The request: List each line of the entries below that contains the word "Select".

◇ ◇ ◇

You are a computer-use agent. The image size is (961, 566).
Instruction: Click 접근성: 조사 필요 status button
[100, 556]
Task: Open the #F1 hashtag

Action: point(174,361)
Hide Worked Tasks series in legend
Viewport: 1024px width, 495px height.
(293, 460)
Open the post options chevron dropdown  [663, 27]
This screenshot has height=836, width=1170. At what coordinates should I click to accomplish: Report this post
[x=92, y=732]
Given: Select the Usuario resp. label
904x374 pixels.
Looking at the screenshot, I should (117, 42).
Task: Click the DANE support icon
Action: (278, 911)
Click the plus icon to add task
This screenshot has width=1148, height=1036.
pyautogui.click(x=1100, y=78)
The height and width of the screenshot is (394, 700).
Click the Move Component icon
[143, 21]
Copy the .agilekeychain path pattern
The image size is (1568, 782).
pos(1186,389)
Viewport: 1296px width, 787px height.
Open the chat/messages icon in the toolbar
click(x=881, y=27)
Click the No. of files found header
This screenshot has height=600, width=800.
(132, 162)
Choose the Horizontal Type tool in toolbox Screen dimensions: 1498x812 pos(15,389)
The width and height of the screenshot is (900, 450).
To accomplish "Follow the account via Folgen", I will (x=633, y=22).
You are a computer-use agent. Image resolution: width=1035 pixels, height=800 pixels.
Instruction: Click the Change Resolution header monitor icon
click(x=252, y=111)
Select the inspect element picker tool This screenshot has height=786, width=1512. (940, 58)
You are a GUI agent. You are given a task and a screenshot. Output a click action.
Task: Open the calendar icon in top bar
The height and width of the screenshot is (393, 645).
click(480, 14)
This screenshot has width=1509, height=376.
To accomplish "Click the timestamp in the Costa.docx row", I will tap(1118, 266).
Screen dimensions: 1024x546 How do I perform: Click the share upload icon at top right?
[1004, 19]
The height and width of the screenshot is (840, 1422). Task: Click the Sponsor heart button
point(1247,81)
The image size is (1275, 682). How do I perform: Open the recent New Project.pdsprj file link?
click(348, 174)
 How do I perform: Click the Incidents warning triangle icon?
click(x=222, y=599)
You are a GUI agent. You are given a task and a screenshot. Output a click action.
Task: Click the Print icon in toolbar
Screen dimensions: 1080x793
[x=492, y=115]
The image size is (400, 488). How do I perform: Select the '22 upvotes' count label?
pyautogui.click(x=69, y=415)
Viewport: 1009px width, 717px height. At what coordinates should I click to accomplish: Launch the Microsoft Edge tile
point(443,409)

◇ ◇ ◇

The output:
Given: Select the Usuario resp. label
Select the inspect element picker tool This screenshot has height=786, width=1512. (940, 58)
The image size is (400, 488). How do I perform: Select the '22 upvotes' count label?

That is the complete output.